# MoonStruck Elixirz - Juice Reviews



## Hooked (26/8/19)

​
*THE COFFEE*
Made by Abdullah Rossier
(Local) 

Purchased from: Classic Vape
Price: R170/60ml

*Flavour Description*
"A mouth flavoring coffee filled with milk and creams making you come back fo-mo" 


VG/PG: 70/30
Nic: 2mg


*My comments: *

There’s a little story attached to this coffee. One day, not so long ago, someone on FB mentioned how good this coffee is. I had never heard of the brand and I couldn’t find it on the Internet, so I messaged him. He gave me the juice maker’s name and I messaged him. He told me which places are the stockists. I googled all of them, but none of them had the coffee on their website. 

The following day I phoned Classic Vape in Mitchells Plain, since they are the closest to my town. Armin, the friendly owner, assured me that it would be on the website the following day. Unfortunately there were a few technical problems, so instead of ordering it online, Armin agreed to keep it until I arranged for collection. Thank you so much for your help, Armin! 

Only those who know of my love of coffee juice will understand my excitement at finding an unknown brand – and an excellent one too!

And now … The Coffee …

The match between the flavour description and the juice is spot on! It tastes exactly like a cup of coffee with milk and cream. The creaminess is delicious and I find myself licking my lips after I’ve vaped it. 

The coffee is a light roast and it’s a little on the sweet side, but not overly so. It reminds me of the days when I added sugar to my real coffee.
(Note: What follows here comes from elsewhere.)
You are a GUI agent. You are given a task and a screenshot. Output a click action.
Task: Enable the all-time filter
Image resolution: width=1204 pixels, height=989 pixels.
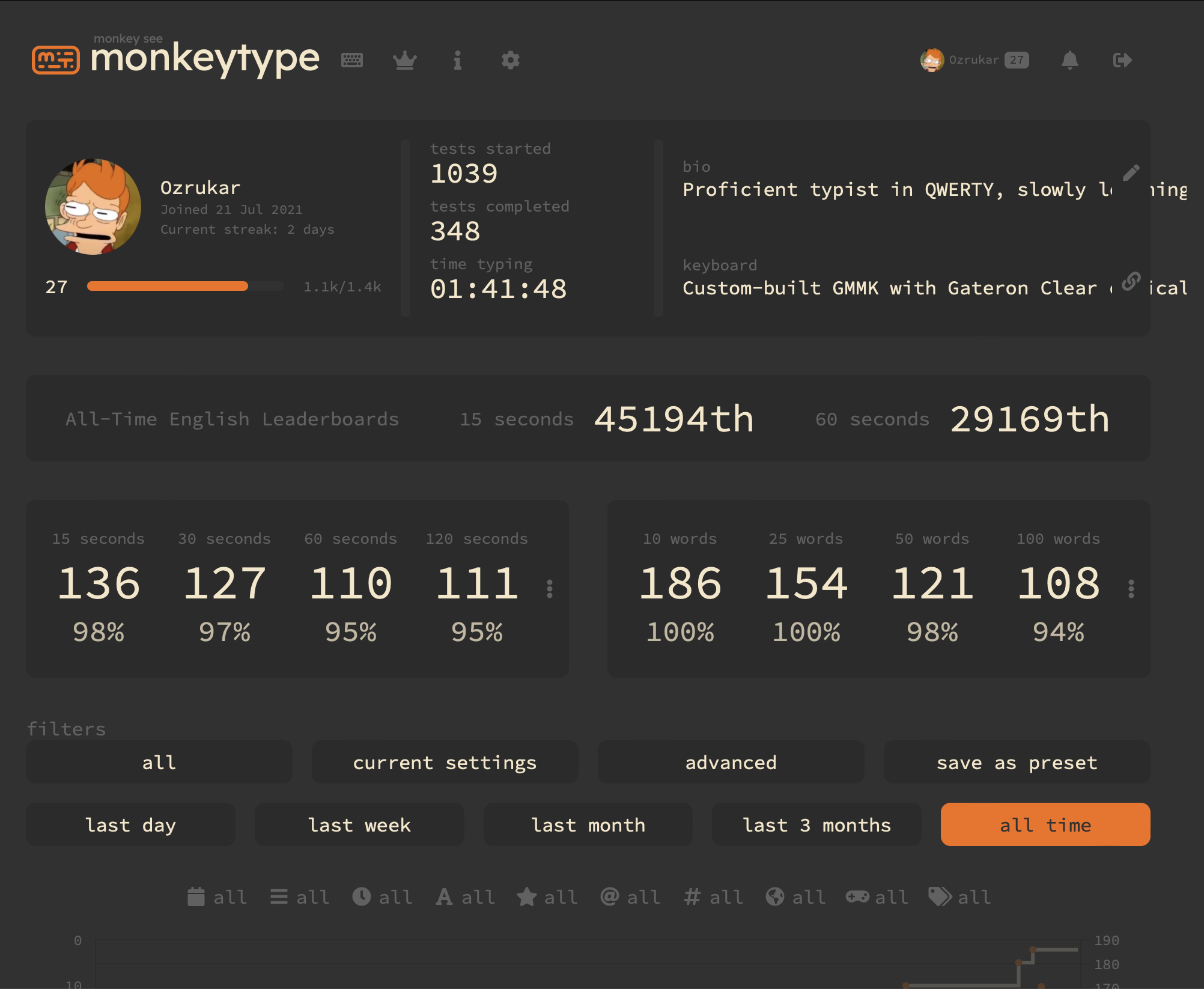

In fact, I wish that I had a real coffee with this flavour!

This juice is “making [me] come back fo-mo" and it could easily be an ADV for me. I really love it!

The only downside is that it’s available only in a 2mg which is definitely not strong enough for a wake-‘n-vape and I just think that coffee juice is better at 6mg.

*Would I buy this juice again:* It’s a big YES from me!


Mod: Eleaf iJust 3 
Coil: Commercial - Kanthal Net and Multihole HW-M 0.15 ohm
Watts: 80W

*Coffee Review #123*

Reactions: Like 2


----------